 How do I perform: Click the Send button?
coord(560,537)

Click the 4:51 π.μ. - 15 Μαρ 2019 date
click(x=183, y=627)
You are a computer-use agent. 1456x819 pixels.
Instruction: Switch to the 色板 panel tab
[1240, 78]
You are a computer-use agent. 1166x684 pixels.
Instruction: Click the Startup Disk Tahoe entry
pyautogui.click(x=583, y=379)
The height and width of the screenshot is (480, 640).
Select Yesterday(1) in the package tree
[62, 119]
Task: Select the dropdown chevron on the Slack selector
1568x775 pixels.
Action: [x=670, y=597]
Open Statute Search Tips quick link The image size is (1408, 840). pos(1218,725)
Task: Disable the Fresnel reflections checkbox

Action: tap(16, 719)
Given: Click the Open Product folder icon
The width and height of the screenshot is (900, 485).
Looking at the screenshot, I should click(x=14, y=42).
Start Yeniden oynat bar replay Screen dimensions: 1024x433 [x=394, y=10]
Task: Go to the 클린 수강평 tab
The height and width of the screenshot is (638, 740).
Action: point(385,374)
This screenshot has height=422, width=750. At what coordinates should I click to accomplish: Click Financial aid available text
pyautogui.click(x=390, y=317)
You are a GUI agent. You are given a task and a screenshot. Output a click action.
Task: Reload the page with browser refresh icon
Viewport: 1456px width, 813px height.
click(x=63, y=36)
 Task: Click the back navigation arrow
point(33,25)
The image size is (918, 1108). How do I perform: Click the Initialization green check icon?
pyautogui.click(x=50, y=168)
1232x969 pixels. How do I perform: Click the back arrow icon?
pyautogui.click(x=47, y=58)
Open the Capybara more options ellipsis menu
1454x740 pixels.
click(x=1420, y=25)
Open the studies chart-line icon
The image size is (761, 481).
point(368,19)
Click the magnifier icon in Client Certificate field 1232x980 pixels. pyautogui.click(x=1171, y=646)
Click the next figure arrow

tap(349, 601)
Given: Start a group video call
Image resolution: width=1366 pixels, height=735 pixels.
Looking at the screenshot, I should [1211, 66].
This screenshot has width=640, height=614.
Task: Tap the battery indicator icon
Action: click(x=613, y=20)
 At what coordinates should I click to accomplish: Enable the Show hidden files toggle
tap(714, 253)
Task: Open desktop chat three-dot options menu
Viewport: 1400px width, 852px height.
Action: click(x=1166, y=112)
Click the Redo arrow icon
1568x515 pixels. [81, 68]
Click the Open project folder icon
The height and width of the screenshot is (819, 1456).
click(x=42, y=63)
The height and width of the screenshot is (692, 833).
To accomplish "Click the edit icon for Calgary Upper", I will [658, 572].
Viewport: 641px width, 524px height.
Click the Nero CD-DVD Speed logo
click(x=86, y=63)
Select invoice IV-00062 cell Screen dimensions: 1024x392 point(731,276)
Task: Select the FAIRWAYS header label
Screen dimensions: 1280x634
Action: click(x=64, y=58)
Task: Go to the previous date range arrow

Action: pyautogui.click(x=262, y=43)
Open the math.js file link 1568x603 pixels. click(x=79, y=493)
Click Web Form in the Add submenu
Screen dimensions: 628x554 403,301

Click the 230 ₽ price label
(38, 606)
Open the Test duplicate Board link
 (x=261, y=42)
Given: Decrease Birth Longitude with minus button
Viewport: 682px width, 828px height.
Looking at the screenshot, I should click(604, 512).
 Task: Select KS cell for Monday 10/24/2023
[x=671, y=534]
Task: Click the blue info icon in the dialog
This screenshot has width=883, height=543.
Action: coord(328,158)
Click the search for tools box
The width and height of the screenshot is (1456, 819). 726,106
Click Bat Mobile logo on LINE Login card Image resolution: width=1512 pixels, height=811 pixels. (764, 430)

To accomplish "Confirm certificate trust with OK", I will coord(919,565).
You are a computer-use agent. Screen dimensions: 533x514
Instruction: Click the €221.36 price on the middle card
+===+
The task —
Rewrite every line of the listing above as a numbered list, one line per item, and leave out the blank lines.

Final result —
1.  How do I perform: Click the Send button?
2. coord(560,537)
3. Click the 4:51 π.μ. - 15 Μαρ 2019 date
4. click(x=183, y=627)
5. You are a computer-use agent. 1456x819 pixels.
6. Instruction: Switch to the 色板 panel tab
7. [1240, 78]
8. You are a computer-use agent. 1166x684 pixels.
9. Instruction: Click the Startup Disk Tahoe entry
10. pyautogui.click(x=583, y=379)
11. The height and width of the screenshot is (480, 640).
12. Select Yesterday(1) in the package tree
13. [62, 119]
14. Task: Select the dropdown chevron on the Slack selector
15. 1568x775 pixels.
16. Action: [x=670, y=597]
17. Open Statute Search Tips quick link The image size is (1408, 840). pos(1218,725)
18. Task: Disable the Fresnel reflections checkbox
19. Action: tap(16, 719)
20. Given: Click the Open Product folder icon
21. The width and height of the screenshot is (900, 485).
22. Looking at the screenshot, I should click(x=14, y=42).
23. Start Yeniden oynat bar replay Screen dimensions: 1024x433 [x=394, y=10]
24. Task: Go to the 클린 수강평 tab
25. The height and width of the screenshot is (638, 740).
26. Action: point(385,374)
27. This screenshot has height=422, width=750. At what coordinates should I click to accomplish: Click Financial aid available text
28. pyautogui.click(x=390, y=317)
29. You are a GUI agent. You are given a task and a screenshot. Output a click action.
30. Task: Reload the page with browser refresh icon
31. Viewport: 1456px width, 813px height.
32. click(x=63, y=36)
33.  Task: Click the back navigation arrow
34. point(33,25)
35. The image size is (918, 1108). How do I perform: Click the Initialization green check icon?
36. pyautogui.click(x=50, y=168)
37. 1232x969 pixels. How do I perform: Click the back arrow icon?
38. pyautogui.click(x=47, y=58)
39. Open the Capybara more options ellipsis menu
40. 1454x740 pixels.
41. click(x=1420, y=25)
42. Open the studies chart-line icon
43. The image size is (761, 481).
44. point(368,19)
45. Click the magnifier icon in Client Certificate field 1232x980 pixels. pyautogui.click(x=1171, y=646)
46. Click the next figure arrow
47. tap(349, 601)
48. Given: Start a group video call
49. Image resolution: width=1366 pixels, height=735 pixels.
50. Looking at the screenshot, I should [1211, 66].
51. This screenshot has width=640, height=614.
52. Task: Tap the battery indicator icon
53. Action: click(x=613, y=20)
54.  At what coordinates should I click to accomplish: Enable the Show hidden files toggle
55. tap(714, 253)
56. Task: Open desktop chat three-dot options menu
57. Viewport: 1400px width, 852px height.
58. Action: click(x=1166, y=112)
59. Click the Redo arrow icon
60. 1568x515 pixels. [81, 68]
61. Click the Open project folder icon
62. The height and width of the screenshot is (819, 1456).
63. click(x=42, y=63)
64. The height and width of the screenshot is (692, 833).
65. To accomplish "Click the edit icon for Calgary Upper", I will [658, 572].
66. Viewport: 641px width, 524px height.
67. Click the Nero CD-DVD Speed logo
68. click(x=86, y=63)
69. Select invoice IV-00062 cell Screen dimensions: 1024x392 point(731,276)
70. Task: Select the FAIRWAYS header label
71. Screen dimensions: 1280x634
72. Action: click(x=64, y=58)
73. Task: Go to the previous date range arrow
74. Action: pyautogui.click(x=262, y=43)
75. Open the math.js file link 1568x603 pixels. click(x=79, y=493)
76. Click Web Form in the Add submenu
77. Screen dimensions: 628x554 403,301
78. Click the 230 ₽ price label
79. (38, 606)
80. Open the Test duplicate Board link
81.  (x=261, y=42)
82. Given: Decrease Birth Longitude with minus button
83. Viewport: 682px width, 828px height.
84. Looking at the screenshot, I should click(604, 512).
85.  Task: Select KS cell for Monday 10/24/2023
86. [x=671, y=534]
87. Task: Click the blue info icon in the dialog
88. This screenshot has width=883, height=543.
89. Action: coord(328,158)
90. Click the search for tools box
91. The width and height of the screenshot is (1456, 819). 726,106
92. Click Bat Mobile logo on LINE Login card Image resolution: width=1512 pixels, height=811 pixels. (764, 430)
93. To accomplish "Confirm certificate trust with OK", I will coord(919,565).
94. You are a computer-use agent. Screen dimensions: 533x514
95. Instruction: Click the €221.36 price on the middle card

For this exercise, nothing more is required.